The fight over the Seward Park site wasn’t over whether the tract should be redeveloped. Everyone wanted to put something on the blighted block. No one could agree, however, on how much low-income housing should be included in the redevelopment plan. Advocates and opponents fought bitterly for decades. A community meeting on the issue in 2004 “turned into complete and utter chaos,” Berg recalls.

When Berg was elected to head the community board in 2008, he saw a political opening. The Grand Street co-ops were changing. The apartments once full of older Jews were turning over, the long-term residents being replaced with younger families.

Some of these new families were Jewish. Some, like Berg’s, were half Jewish. They were separated from their older neighbors by a generational and a cultural gulf.

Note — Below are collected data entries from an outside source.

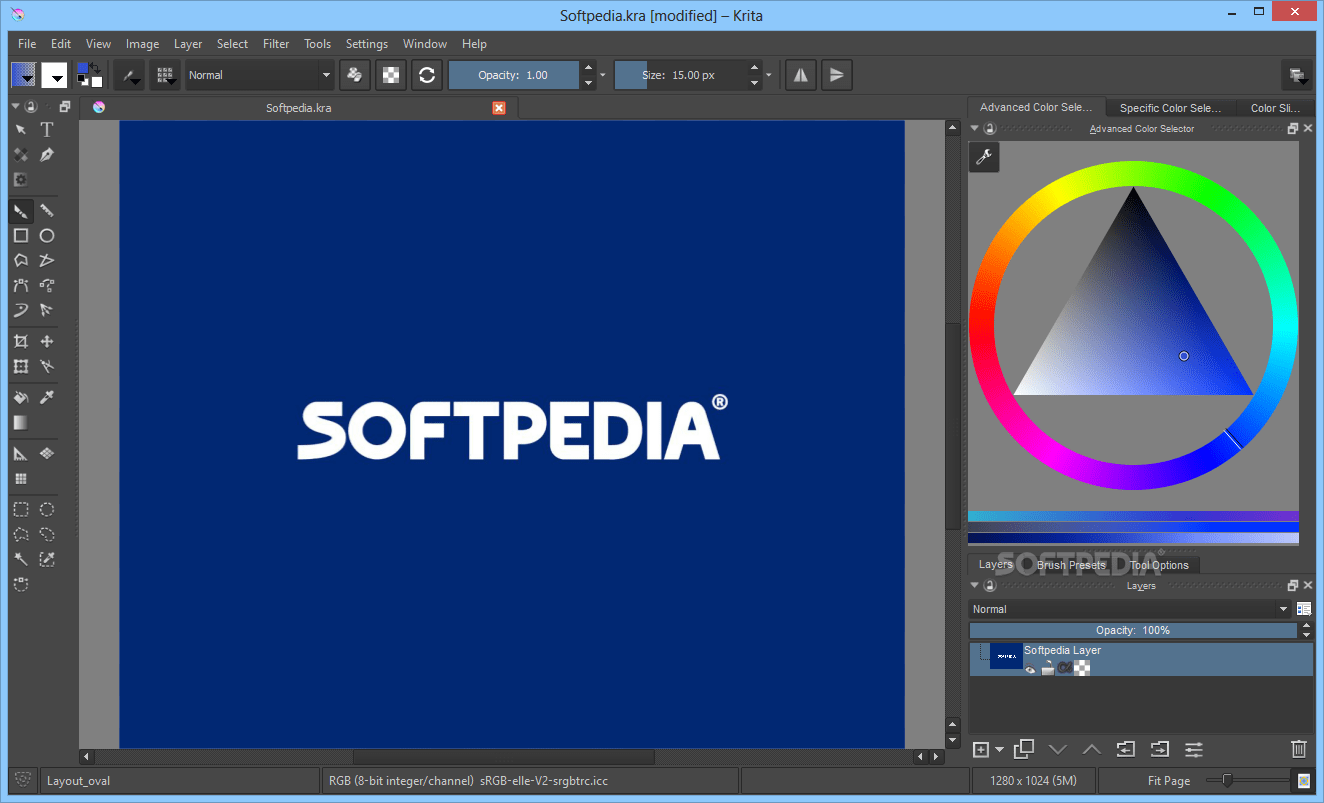This screenshot has height=803, width=1324.
Task: Activate the Fill tool
Action: pyautogui.click(x=20, y=397)
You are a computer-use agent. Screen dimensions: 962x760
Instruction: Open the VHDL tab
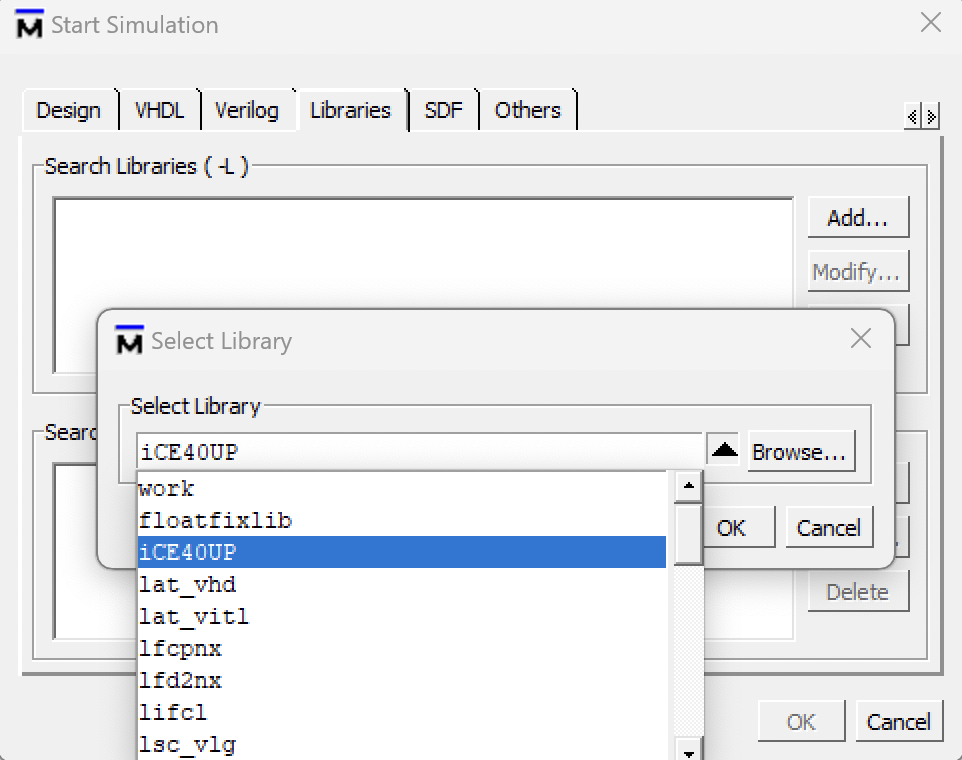[x=160, y=110]
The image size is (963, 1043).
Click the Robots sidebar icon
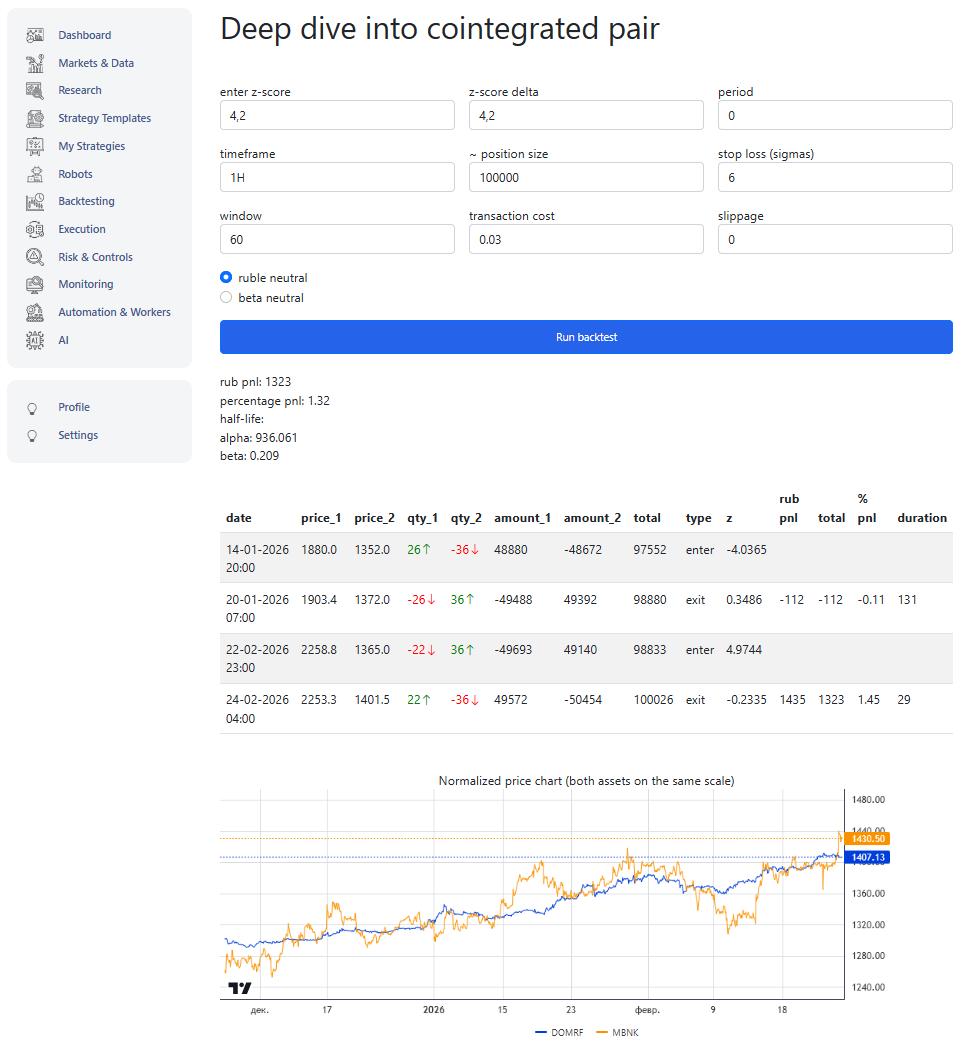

With backing from the new residents, Berg shepherded through a compromise on the redevelopment plan that was approved by the community board and the New York City Council. With the support of an enthusiastic Mayor Michael Bloomberg, the long-delayed Seward Park redevelopment, as the plan for doing away with the parking lots is known, is finally moving forward. Proposals for the site are due from developers in May.

“The co-ops have changed a lot,” Berg said. “There were people that were really able to say, this one voice that’s been on Grand Street isn’t a monolithic voice anymore. We want to see progress on these lots.”


On a Monday morning in February, Nick Rhodes, 30, is walking his tiny black dog outside the Seward Park Cooperative, the Grand Street co-op complex closest to the redevelopment site. He’s drinking coffee from Pushcart Coffee, a hip coffee shop on East Broadway, and has a hip moustache that ends in a swirl.

Rhodes’s great grandfather lived on nearby Henry Street, but when he moved into the co-op eight years ago he says he was the youngest person on his floor by 50 years.